- To do: Retype exactly every line from the one that includes "Task: Pick the white font color swatch" through the final line of the listing, both ends kept, and omit the pictures.

- Input:
↓
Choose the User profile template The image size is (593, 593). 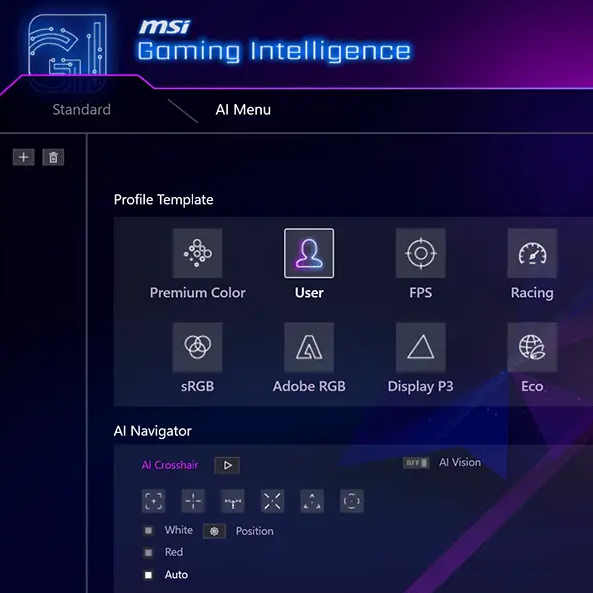pyautogui.click(x=309, y=253)
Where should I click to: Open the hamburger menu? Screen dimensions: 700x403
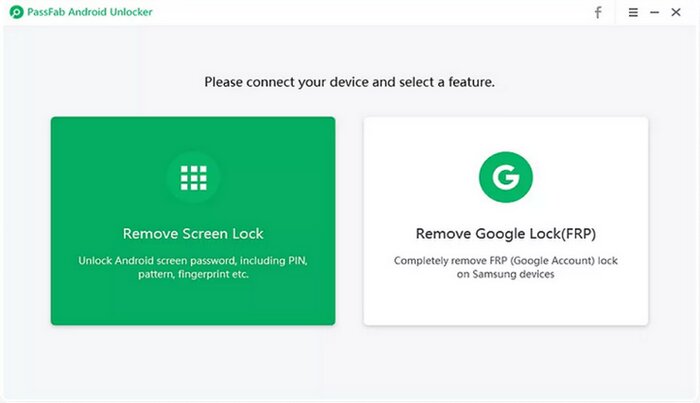tap(633, 12)
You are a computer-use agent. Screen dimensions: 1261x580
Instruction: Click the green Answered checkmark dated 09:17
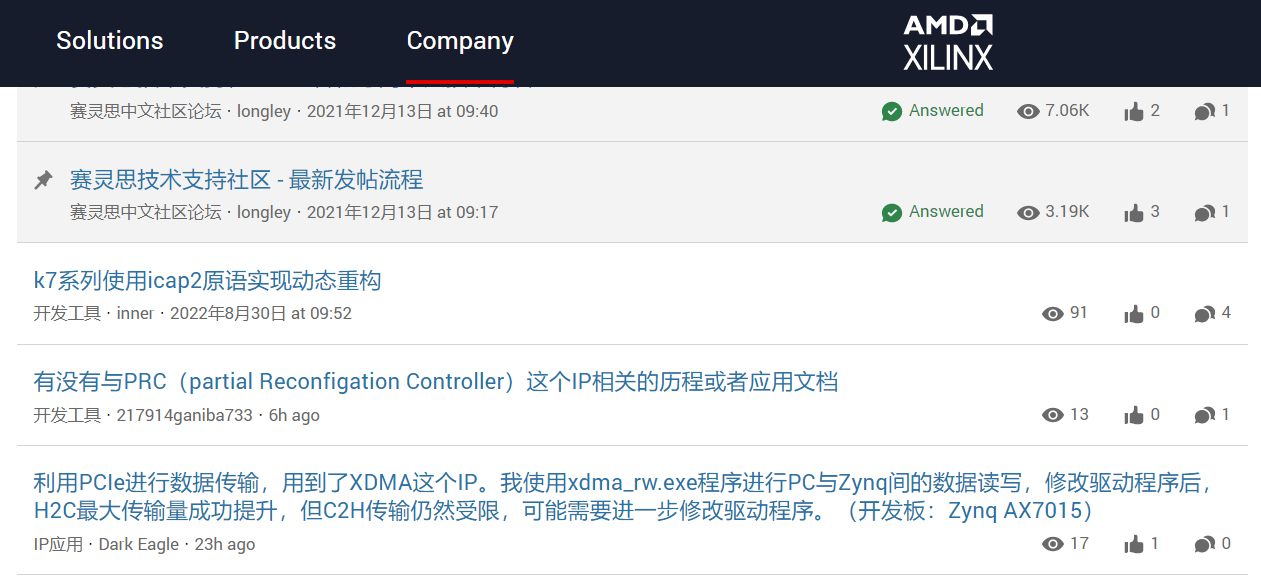point(892,212)
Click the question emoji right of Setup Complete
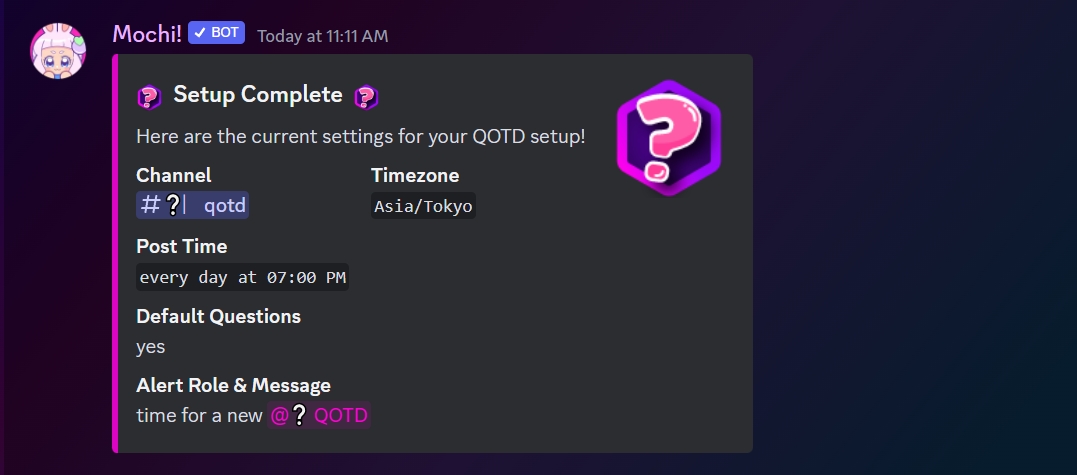1077x475 pixels. 366,97
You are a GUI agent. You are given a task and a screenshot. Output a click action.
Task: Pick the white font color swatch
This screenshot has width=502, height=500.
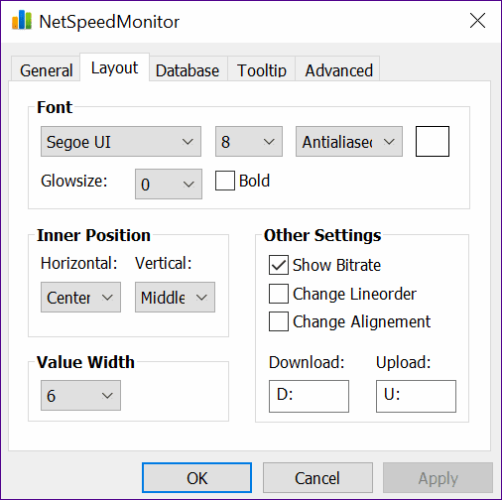(432, 141)
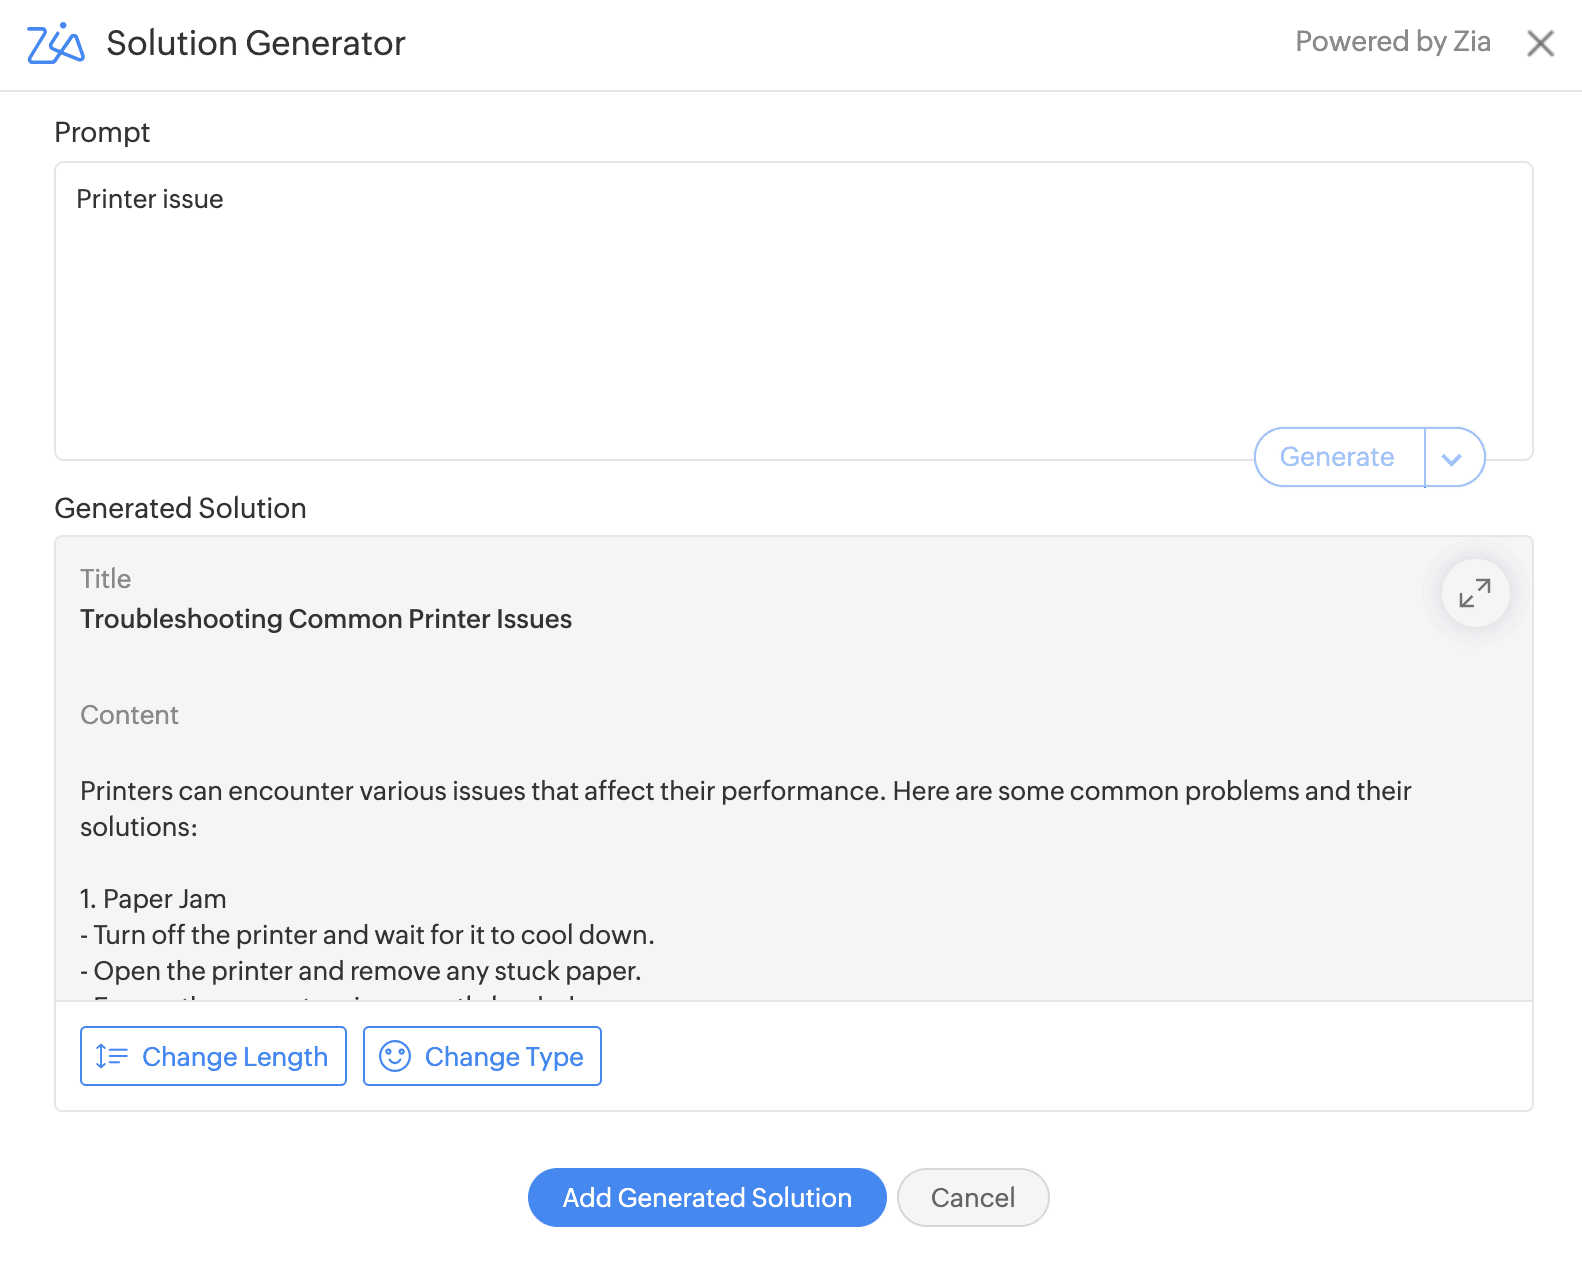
↑
- Output for this task:
Task: Pick the white font color swatch
This screenshot has width=502, height=500.
(432, 141)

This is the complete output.